BRIEF DESCRIPTION OF THE DRAWINGS
[0011] These and other features, aspects, and advantages of the present invention will become better understood when the following detailed description is read with reference to the accompanying drawings in which like characters represent like parts throughout the drawings, wherein:
[0012] FIG. 1 is a diagrammatical representation of an exemplary system for detecting hot rail car bearings and wheel surfaces;
[0013] FIG. 2 is a diagrammatical representation of functional components of the hot bearing detection system of FIG. 1; [0014] FIG. 3 is a diagrammatic representation of signal processing components for detecting hot rail car bearings and wheels via an approximate rank filter with dynamic sorting and multiple delay block, in accordance with an embodiment of the present invention;
[0015] FIG. 4 is an exemplary waveform showing output of the circuitry of FIG. 3;
[0016] FIG. 5 is a diagrammatical representation of an alternative arrangement for detecting hot rail car bearings and wheels via an approximate rank filter with dynamic sorting and no taps, in accordance with an embodiment of the present invention;
[0017] FIG. 6 is an exemplary waveform showing output of the circuitry of FIG. 5;
[0018] FIG. 7 is a diagrammatical representation of a further alternative arrangement for detecting hot rail car bearings and wheels via a non-linear filter with dynamic sorting and no taps, in accordance with an embodiment of the present invention;
[0019] FIG. 8 is an exemplary waveform showing output of the circuitry of FIG. 7;
[0020] FIG. 9 is a diagrammatical view of another alternative arrangement for detecting hot rail car bearings and wheels via a low pass filter;
[0021] FIG. 10 is an exemplary waveform showing output of the circuitry of FIG. 9;
[0022] FIG. 11 is a diagrammatical view of another alternative arrangement for detecting hot rail car bearings and wheels via a moving average filter;
[0023] FIG. 12 is an exemplary waveform showing output of the circuitry of FIG. l i;
[0024] FIG. 13 is a diagrammatical view of another alternative arrangement for detecting hot rail car bearings and wheels via a weighted moving average filter; [0025] FIG. 14 is an exemplary waveform showing output of the circuitry of FIG. 13;
[0026] FIG. 15 is a diagrammatic representation of a rank filter for detecting hot rail car bearings and wheels;
[0027] FIG. 16 is a diagrammatic representation of comparator-counter- comparator system for detecting hot rail car bearings and wheels, in accordance with an embodiment of the present invention;
[0028] FIG. 17 is a diagrammatic representation of a comparator-filter system for detecting hot rail car bearings and wheels, in accordance with an embodiment of the present invention;
[0029] FIG. 18 illustrates sixteen examples of 24-point sensor signal output plot;
[0030] FIG. 19 represents a plot of separation of non- abnormally and abnormally hot rail car bearings and wheel surfaces, in accordance with one embodiment of the present invention;
[0031] FIG. 20 represents a stability method of detecting hot rail car bearing or wheel surface in accordance with one embodiment of present invention; and
[0032] FIG. 21 represents a decision threshold adjustment algorithm in accordance with an embodiment of the present invention.
DETAILED DESCRIPTION OF THE INVENTION
[0033] Referring now to the drawings, FIG. 1 illustrates an exemplary rail car bearing and wheel surface temperature detection system 10, shown disposed adjacent to a railroad rail 12 and a crosstie 14. A railway vehicle or car 16 includes multiple wheels 18, typically mounted in sets or trucks.

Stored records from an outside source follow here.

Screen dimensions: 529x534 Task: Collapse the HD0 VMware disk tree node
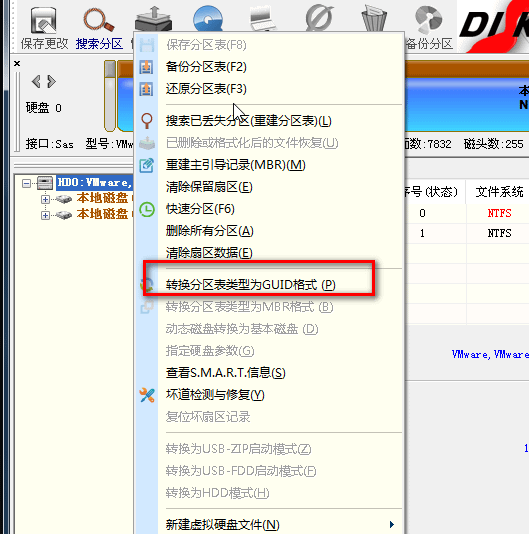26,184
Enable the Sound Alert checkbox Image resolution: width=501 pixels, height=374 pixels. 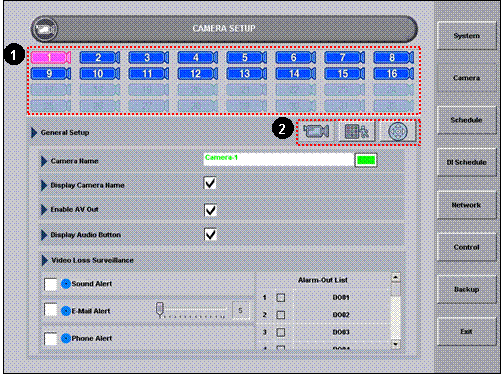point(51,284)
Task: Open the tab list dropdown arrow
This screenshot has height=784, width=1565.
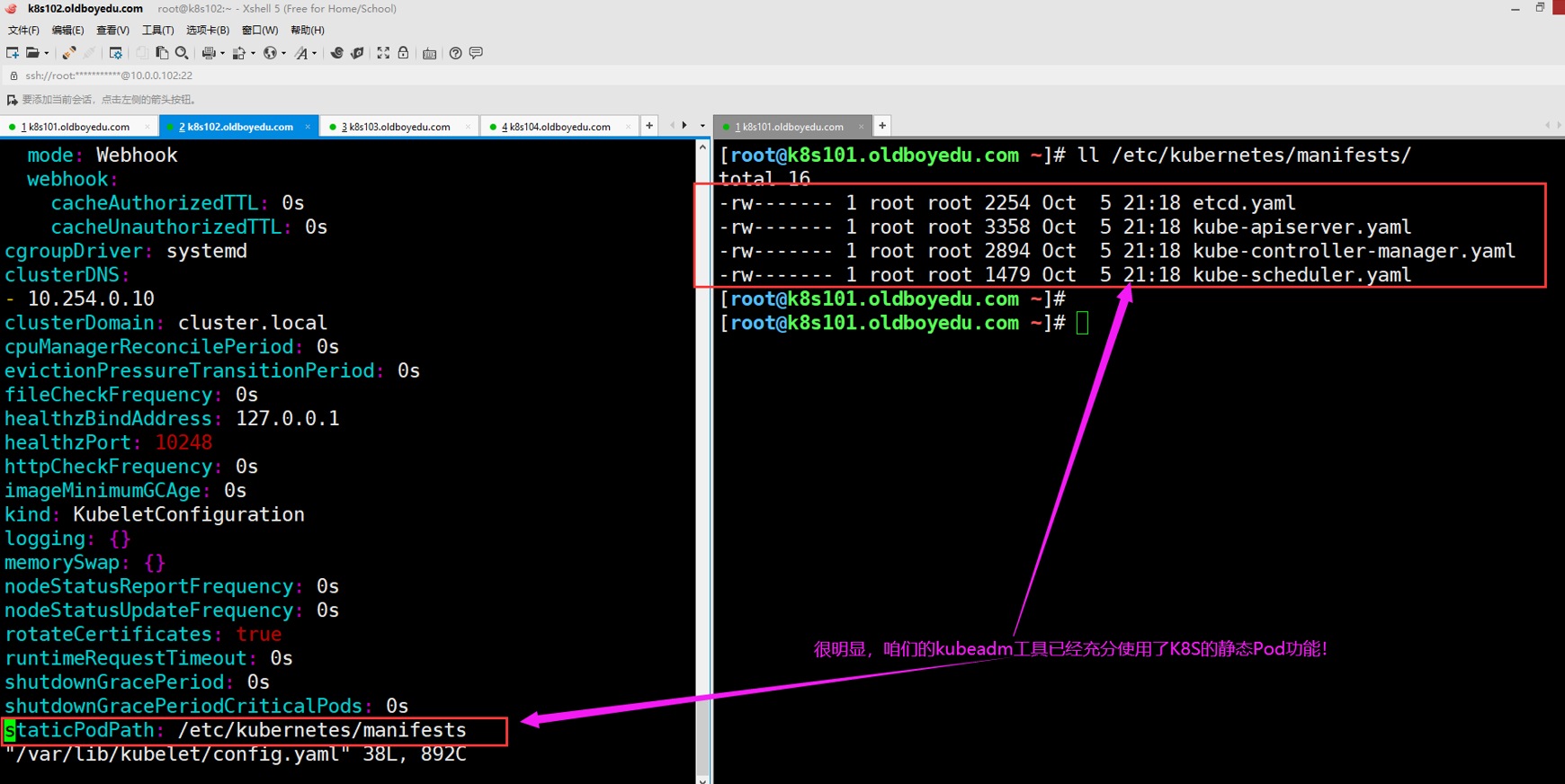Action: (x=702, y=126)
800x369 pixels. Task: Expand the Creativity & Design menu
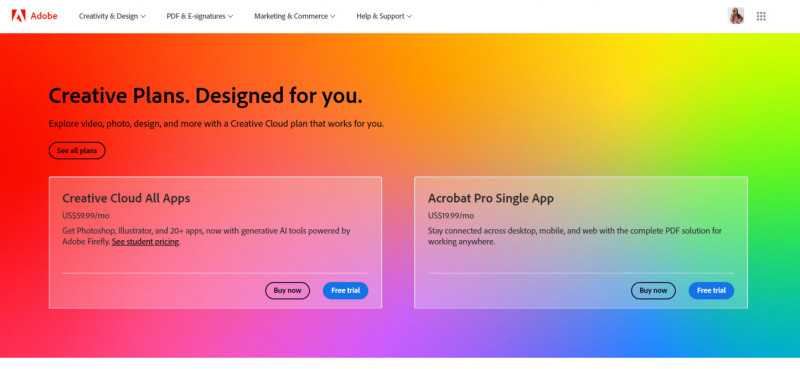click(x=112, y=16)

An axle 20 connects wheels 18 on either side of the rail car. The wheels are mounted on and can freely rotate on the axle by virtue of bearings 22 and 24. [0034] One or more sensors 26, 28 are disposed along a path of the railroad track to obtain data from the wheel bearings. As in the illustrated embodiment, an inner bearing sensor 26 and an outer bearing sensor 28 may be positioned in a rail bed on either side of the rail 12 adjacent to or on the cross tie 14 to receive infrared emission 30 from the bearings 22, 24. Examples of such sensors include, but are not limited to, infrared sensors, such as those that use pyrometer sensors to process signals. In general, such sensors detect radiation emitted by the bearings and/or wheels, which is indicative of the temperature of the bearings and/or wheels. In certain situations, the detected signals may require special filtering to adequately distinguish signals indicative of overheating of bearings from noise, such as microphonic noise. Such techniques are described below.

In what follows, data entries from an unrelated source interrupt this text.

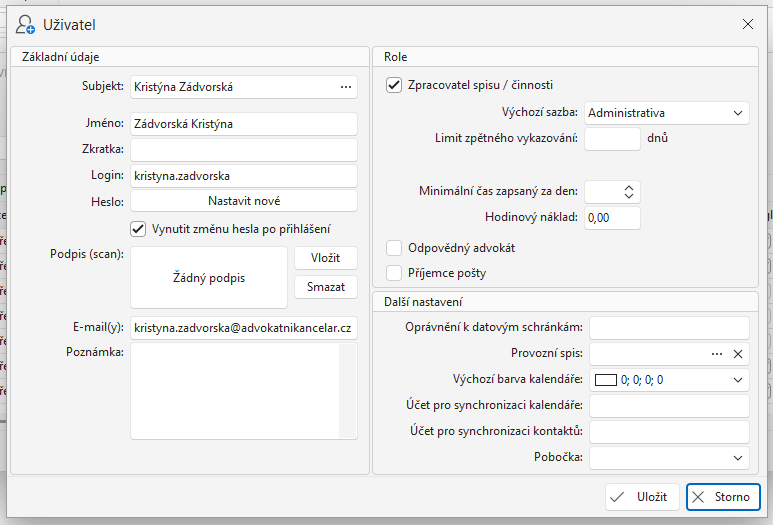The image size is (773, 525).
Task: Cancel dialog with Storno button
Action: pyautogui.click(x=724, y=497)
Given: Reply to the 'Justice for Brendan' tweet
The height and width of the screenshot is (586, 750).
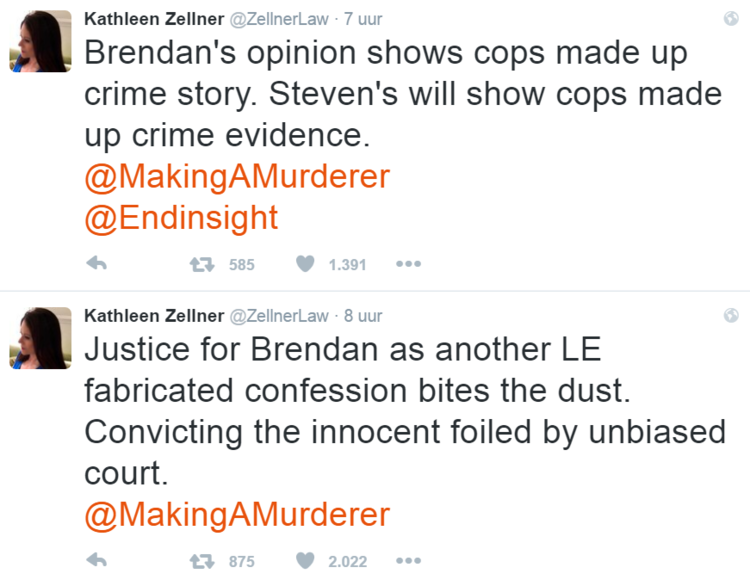Looking at the screenshot, I should pos(97,561).
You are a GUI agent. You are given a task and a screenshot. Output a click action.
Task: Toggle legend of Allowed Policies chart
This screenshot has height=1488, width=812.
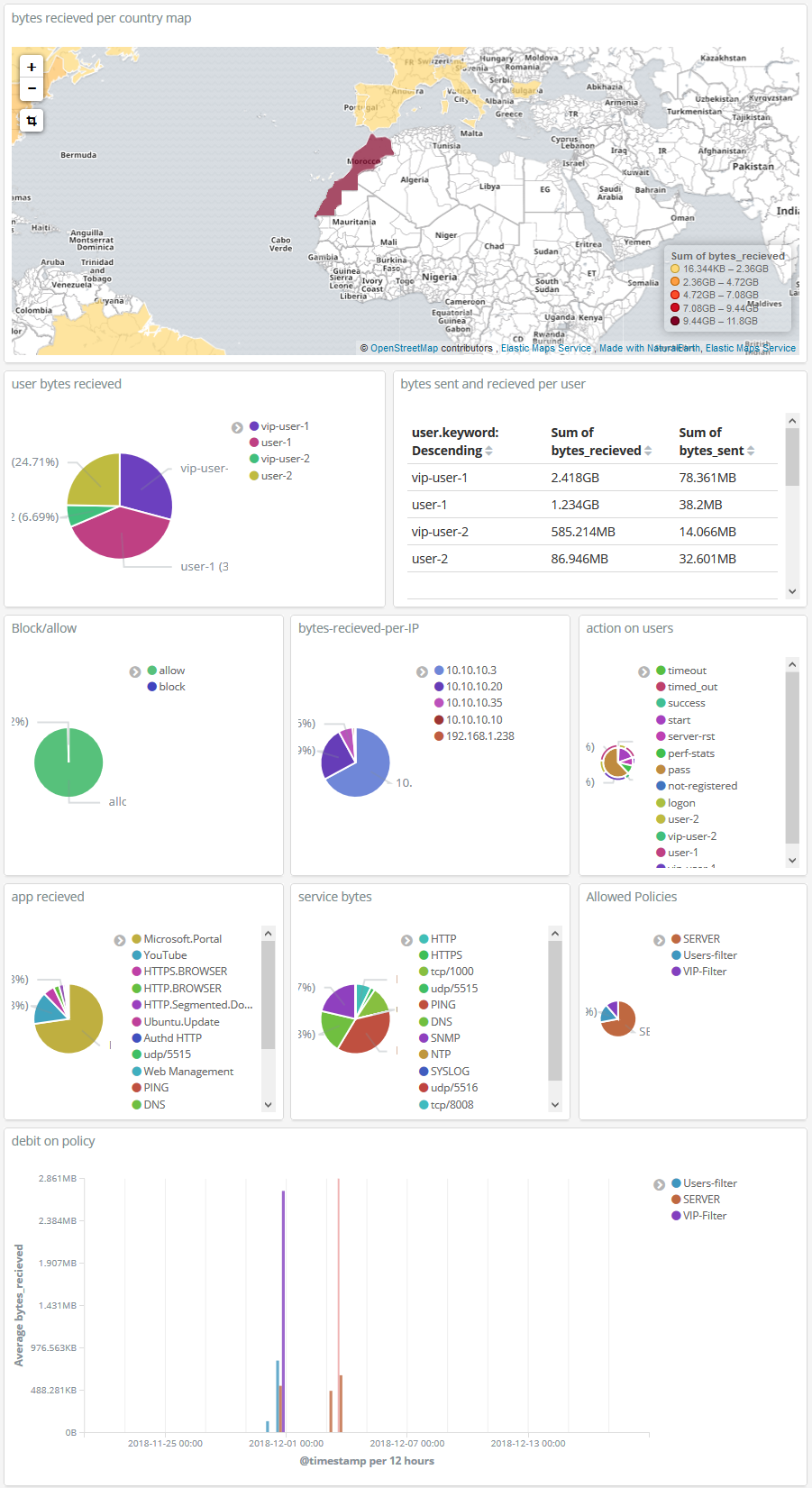(x=659, y=940)
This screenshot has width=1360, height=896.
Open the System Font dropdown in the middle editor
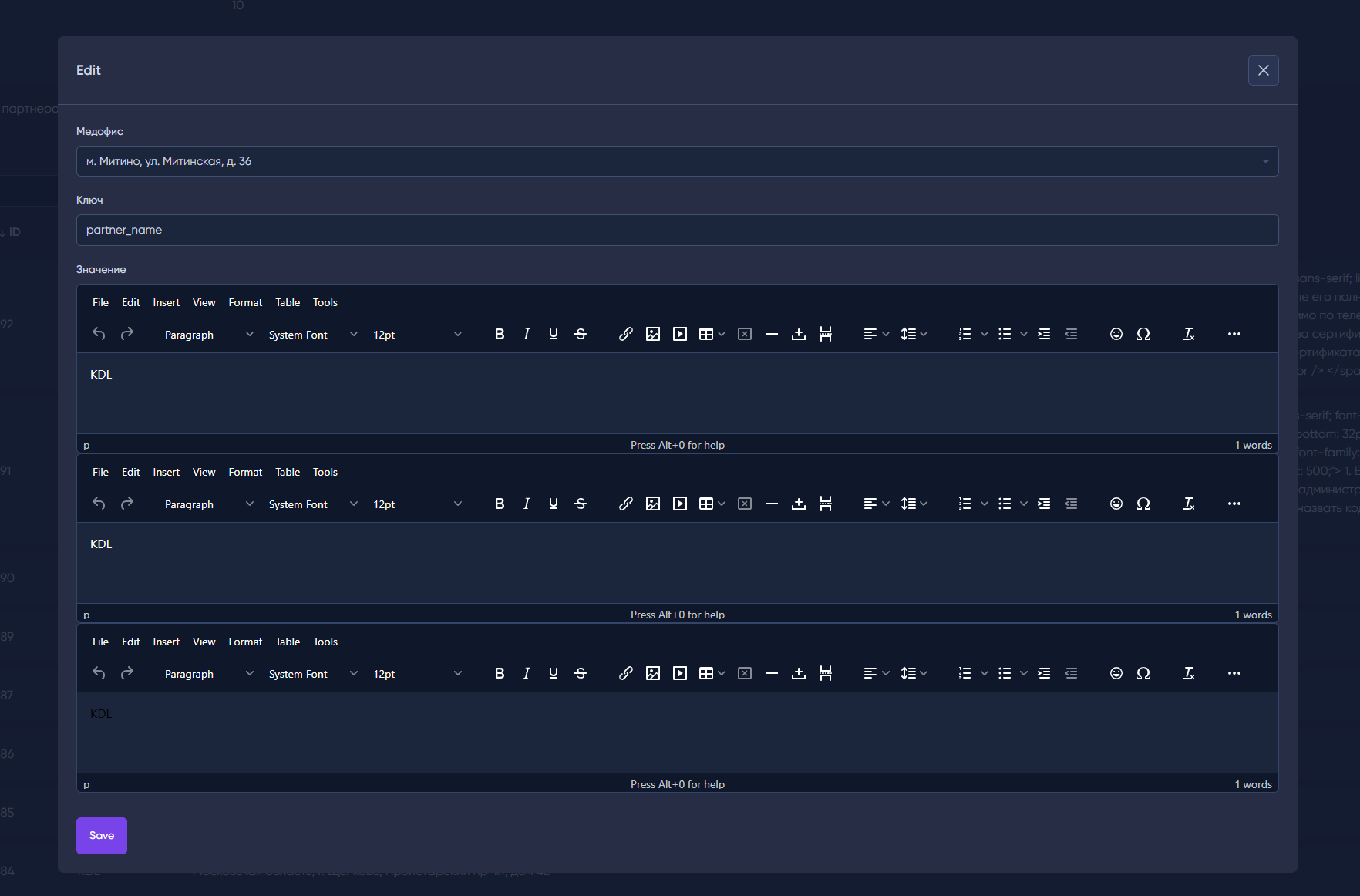coord(312,504)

[0035] A wheel sensor (not shown) may be located inside or outside of rail 12 to detect the presence of a railway vehicle 16 or wheel 18. The wheel sensor may provide a signal to circuitry that detects and processes the signals from the bearing sensors, so as to initiate processing by a hot bearing or wheel analyzing system 32. In the illustrated embodiment, the bearing sensor signals are transmitted to the hot bearing analyzing system 32 by cables 34, although wireless transmission may also be envisaged. From these signals, the analyzing system 32 filters the received signals as described below, and determines whether the bearing is abnormally hot, and generates an alarm signal to notify the train operators that a hot bearing has been detected and is in need of verification and/or servicing. The alarm signal may then be transmitted to an operator room (not shown) by a remote monitoring system 36. Such signals may be provided to the on-board operations personnel or to monitoring equipment entirely remote from the train, or both.

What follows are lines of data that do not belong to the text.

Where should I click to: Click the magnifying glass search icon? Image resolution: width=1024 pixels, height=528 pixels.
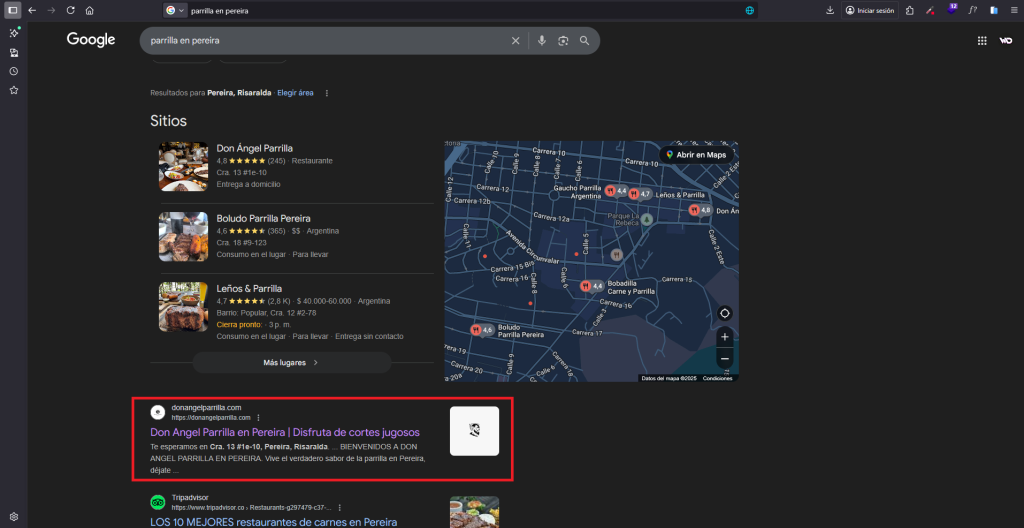tap(584, 41)
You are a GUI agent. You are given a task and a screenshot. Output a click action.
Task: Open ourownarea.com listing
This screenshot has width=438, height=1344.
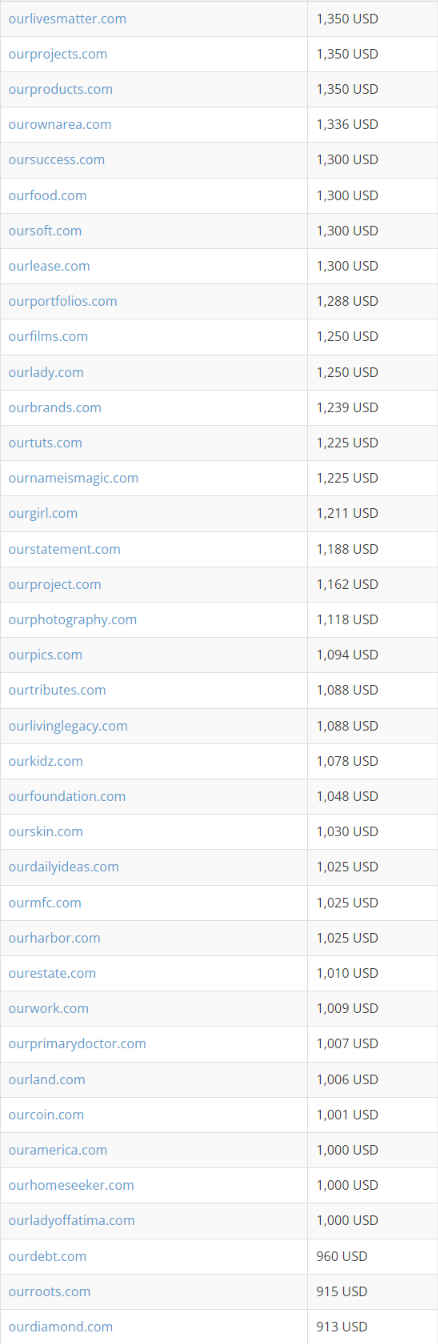[x=60, y=124]
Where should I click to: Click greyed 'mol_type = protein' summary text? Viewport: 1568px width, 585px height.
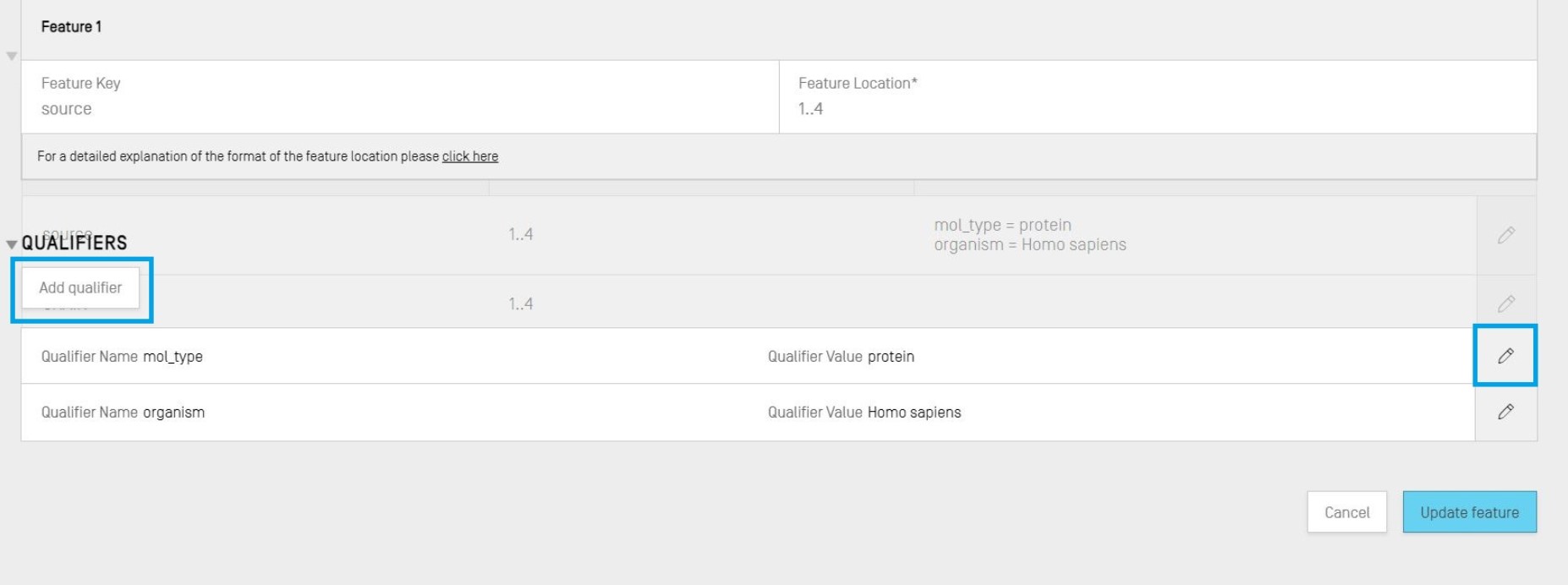pos(1002,225)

[0036] FIG. 2 is a diagrammatic representation of the functional components of the hot bearing analyzing system 32. The output of inner bearing sensor 26, outer bearing sensor 28 and the wheel sensor are processed via signal conditioning circuitry 50. Signal conditioning circuitry 50 may convert the sensor signals into digital signals, perform filtering of the signals, and the like. It should be noted that the circuitry used to detect and process the sensed signals, and to determine whether a bearing and/or wheel is hotter than desired, may be digital, analog, or a combination. Thus, where digital circuitry is used for processing, the conditioning circuitry will generally include analog-to-digital conversion, although analog processing components will generally not require such conversion.
[0037] Output signals from the signal conditioning circuitry are then transmitted to processing circuitry 52. The processing circuitry 52 may include digital components, such as a programmed microprocessor, field programmable gate array, application specific digital processor or the like, implementing routines as described below. It should be noted, however, that certain of the schemes outlined below are susceptible to analog implementation, and in such cases, circuitry 52 may include analog components. In one embodiment, the processor 52 includes a filter to eliminate noise from the electrical signal. In another embodiment, the processing circuitry 52 includes a peak detector for detecting a maximum value of the filtered signal and a comparator for comparing the maximum value of the filtered signal to a predefined threshold to produce an alarm signal.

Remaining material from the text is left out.